Симон поставил чемодан на асфальт и протер очки.
Вокруг них носильщики в синих халатах катили груженые тележки, суетливые пассажиры, кутаясь в пальто, переговаривались, подзывали такси. Автомобили в три ряда стояли вдоль тротуара, и свет, падавший сквозь стеклянный навес вокзала, играл на их никелированных частях.
– Вот, дожила до старости, – продолжала мамаша Лашом, – и в первый раз попала в Париж. А только уж больше не приеду сюда до самой смерти. Замучилась! Везде лестницы: у тебя лестница, в гостинице лестница, в метро лестница – везде… Бедные мои ноги!

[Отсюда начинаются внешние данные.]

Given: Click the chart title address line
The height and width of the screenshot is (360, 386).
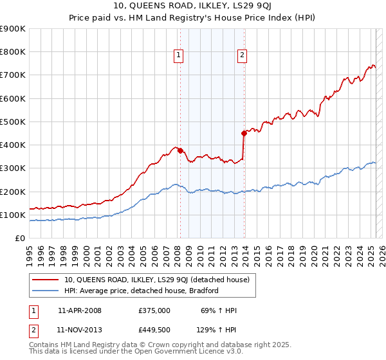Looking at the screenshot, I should (192, 8).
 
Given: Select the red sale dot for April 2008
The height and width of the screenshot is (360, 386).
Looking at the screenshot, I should (180, 150).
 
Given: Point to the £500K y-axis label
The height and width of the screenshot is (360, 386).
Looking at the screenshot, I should (13, 122).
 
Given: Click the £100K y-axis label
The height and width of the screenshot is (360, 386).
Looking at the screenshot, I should (13, 215).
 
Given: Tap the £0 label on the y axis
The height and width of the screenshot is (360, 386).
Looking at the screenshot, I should (19, 238).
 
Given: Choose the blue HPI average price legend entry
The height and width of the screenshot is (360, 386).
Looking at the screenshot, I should (142, 291).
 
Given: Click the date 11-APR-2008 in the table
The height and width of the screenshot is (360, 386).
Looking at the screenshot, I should (79, 310).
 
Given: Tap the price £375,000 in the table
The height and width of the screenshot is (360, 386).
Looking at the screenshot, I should (154, 310).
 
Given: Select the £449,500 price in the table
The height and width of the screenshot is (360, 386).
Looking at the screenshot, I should (154, 330).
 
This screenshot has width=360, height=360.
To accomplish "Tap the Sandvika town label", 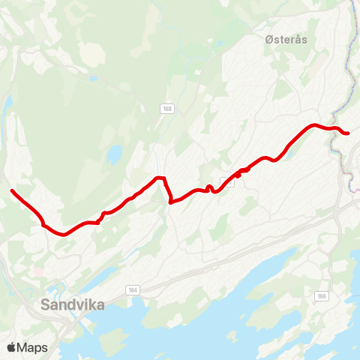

Она возвышалась, как гора, равнодушно взирая на окружавшую ее вокзальную суматоху. Была вся в черном. Черное платье, ниспадавшее до пят, и почти такое же длинное черное пальто облекали громадное бесформенное тело; на плечах – черный платок. Даже серьги в ушах были черные – из черного дерева. Голову этого монумента украшала плоская шляпа, напоминавшая маленький венок из черного бисера, какие иногда возлагают на гроб.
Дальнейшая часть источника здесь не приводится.